A recent study by the Boston Consulting Group indicates Chinese consumers were prepared to pay a 30 percent higher premium price for iPhones despite their incomes being much lower than that of US consumers.
John Ross, visiting professor at Antai College of Economics and Management of Shanghai Jiao Tong University and a former policy adviser to ex-London mayor Ken Livingstone, said this does not accurately reflect the realities of the market since Apple only has a 7.5 percent share of the Chinese smartphone market.
"Even Samsung, which has been the market leader, is losing share. It is cheaper Chinese brand smartphones such as Lenovo, Coolpad and Huawei which are the big gainers," he said.
"This shows the extreme sensitivity of China's consumers to price," he said.
Ross said there are many difficulties in trying to assess whether people are middle class in China by the consumer choices they make.
"In the US or Europe, McDonald's or KFC, for example, would be considered very cheap and available even to those with very low incomes," he said.

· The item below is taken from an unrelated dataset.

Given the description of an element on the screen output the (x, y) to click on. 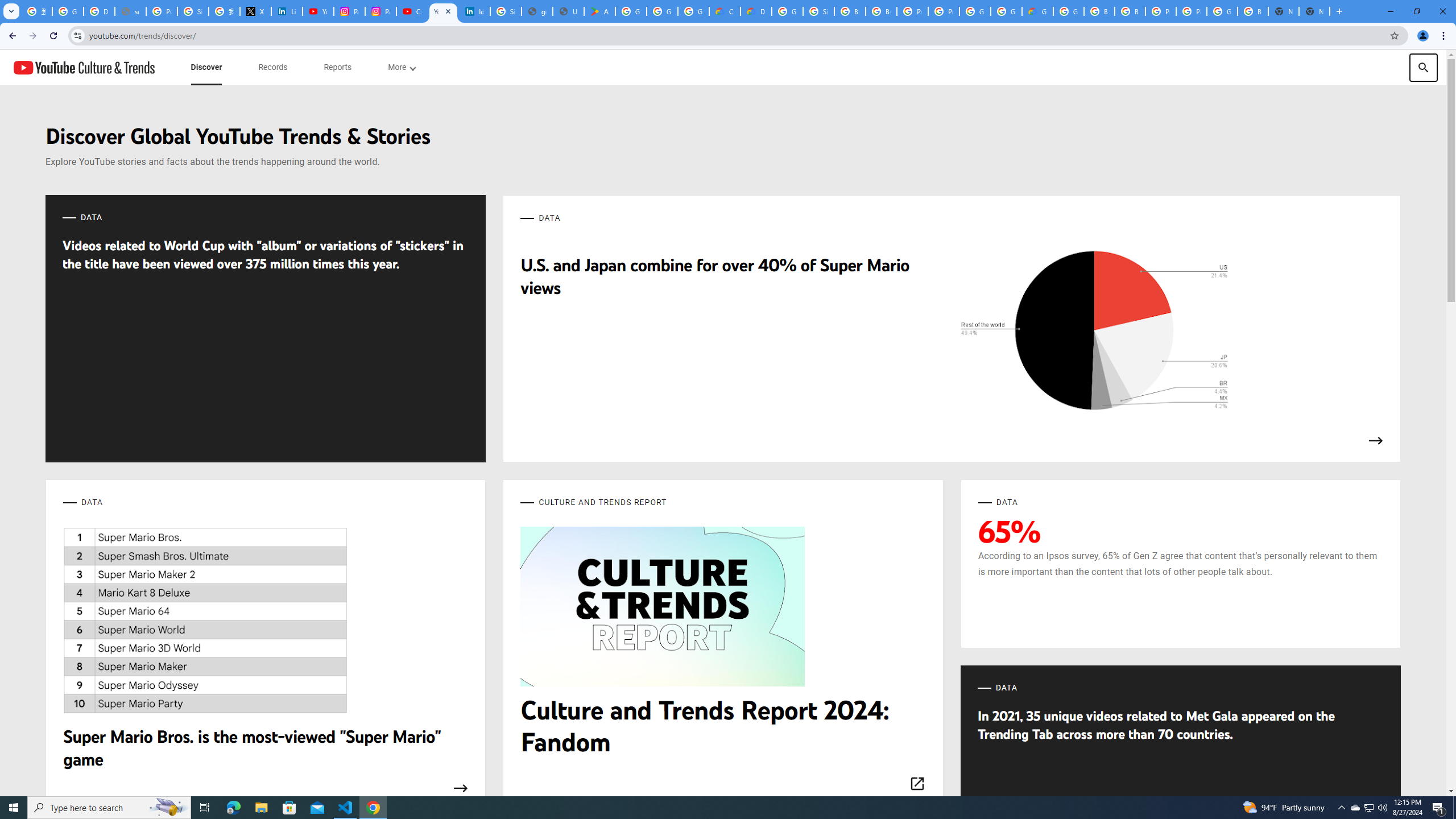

"In China these are relatively higher priced, not bottom of the price range, items. This is why, for example, a KFC restaurant in China has far more 'eat in' tables than a KFC in the US or Europe."
Martin Jacques, author of When China Rules the World: The Rise of the Middle Kingdom and the End of the Western World, believes attempts to define the middle class in China can be hopelessly vague.
"We have got to remember the middle class is a pretty nebulous category. What essentially is the middle class in China and the developing world? Is it really just the new urban classes who have got a bit of money they didn't have before. It is essentially an urban concept."